Records shown »
◆ ◆ ◆ ◆ ◆ ◆ ◆

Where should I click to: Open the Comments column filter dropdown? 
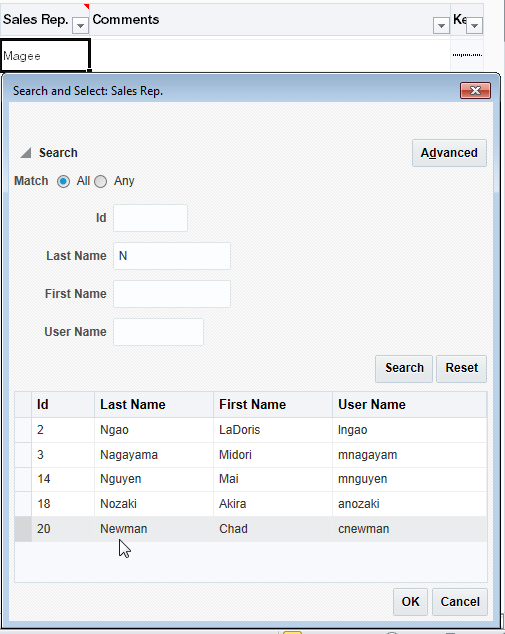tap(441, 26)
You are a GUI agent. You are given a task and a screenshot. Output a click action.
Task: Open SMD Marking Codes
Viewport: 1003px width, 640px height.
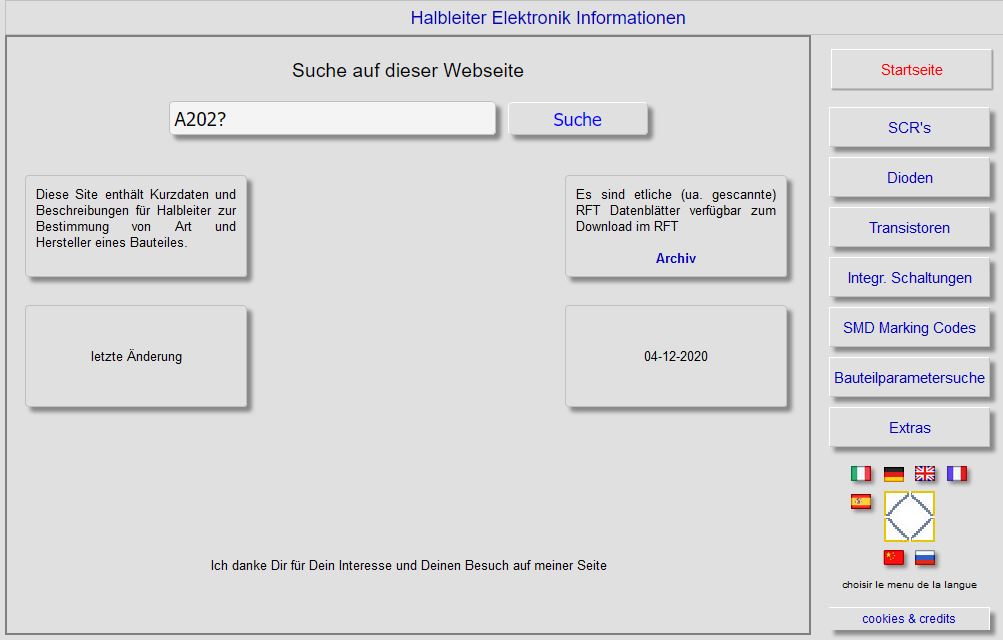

◆ ◆ ◆ ◆ ◆ ◆ ◆

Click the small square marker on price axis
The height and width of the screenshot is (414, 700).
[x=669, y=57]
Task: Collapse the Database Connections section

◆ ◆ ◆ ◆ ◆ ◆ ◆

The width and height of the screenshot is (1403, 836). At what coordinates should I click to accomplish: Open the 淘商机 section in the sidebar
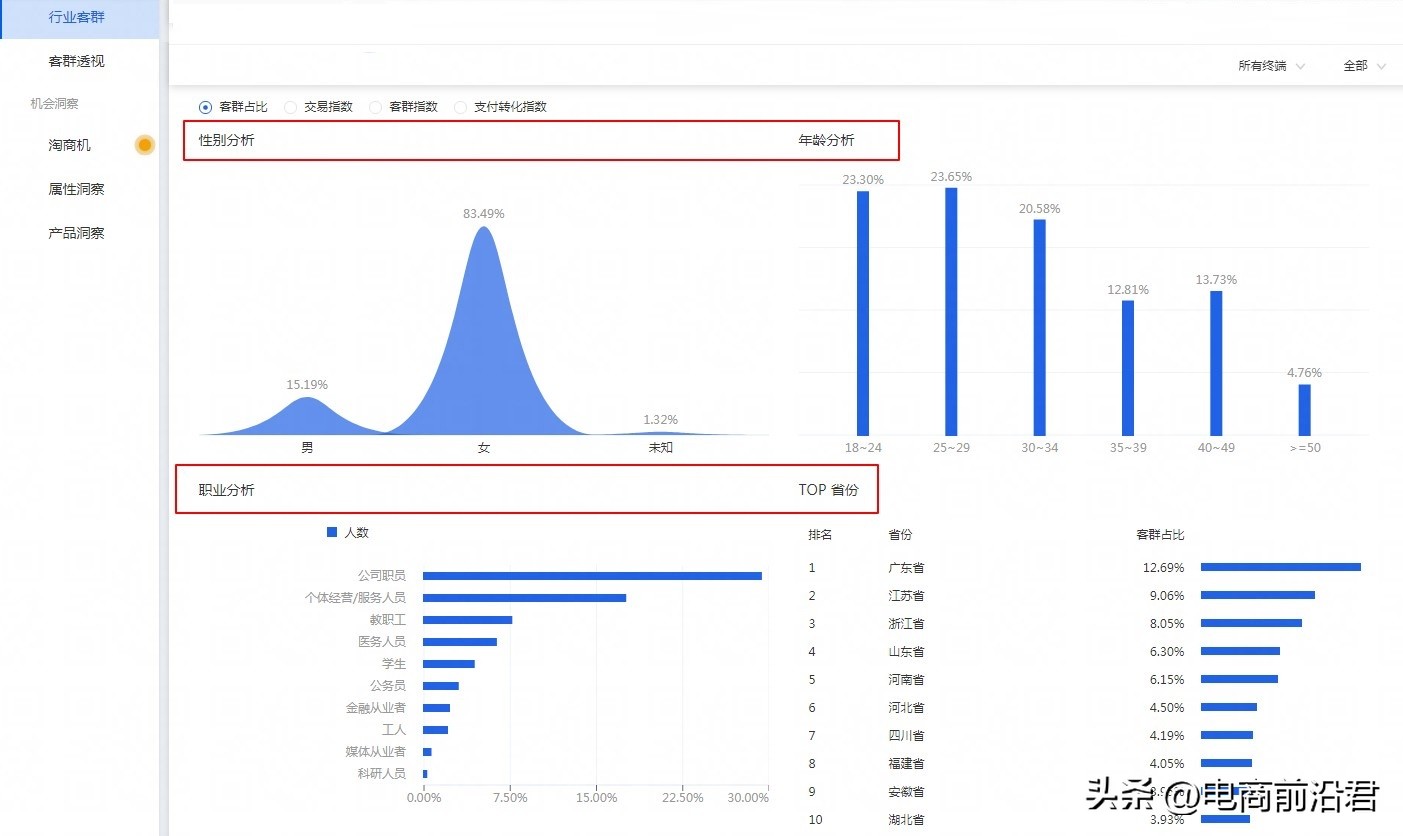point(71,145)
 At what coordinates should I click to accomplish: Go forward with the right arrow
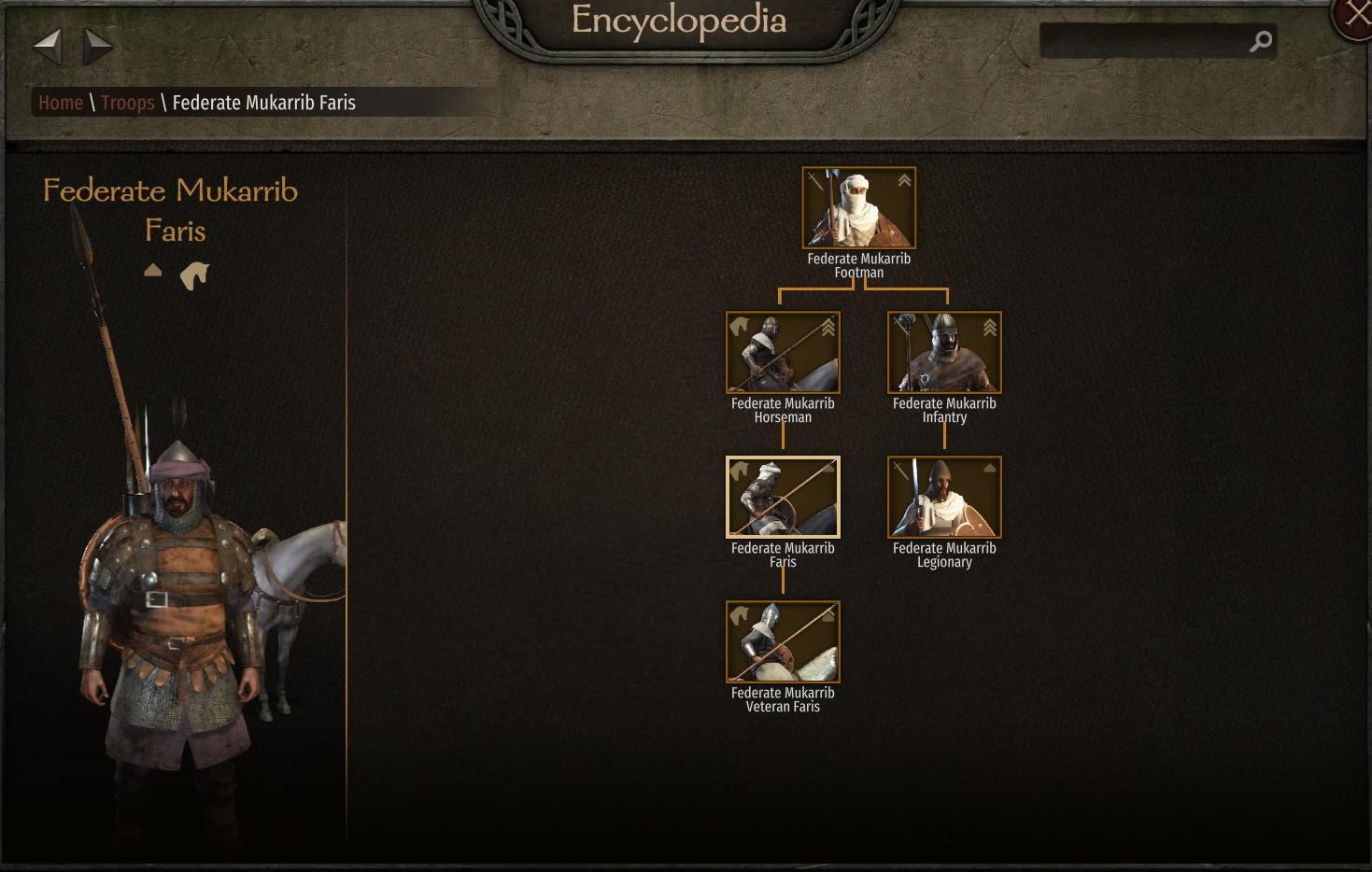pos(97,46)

◆ ◆ ◆ ◆ ◆ ◆ ◆

All lines in the data above from the one with "You are a GUI" through the one with "Viewport: 1003px width, 640px height." must be repeated exactly, and no others.

You are a GUI agent. You are given a task and a screenshot. Output a click action.
Task: Open SMD Marking Codes
Viewport: 1003px width, 640px height.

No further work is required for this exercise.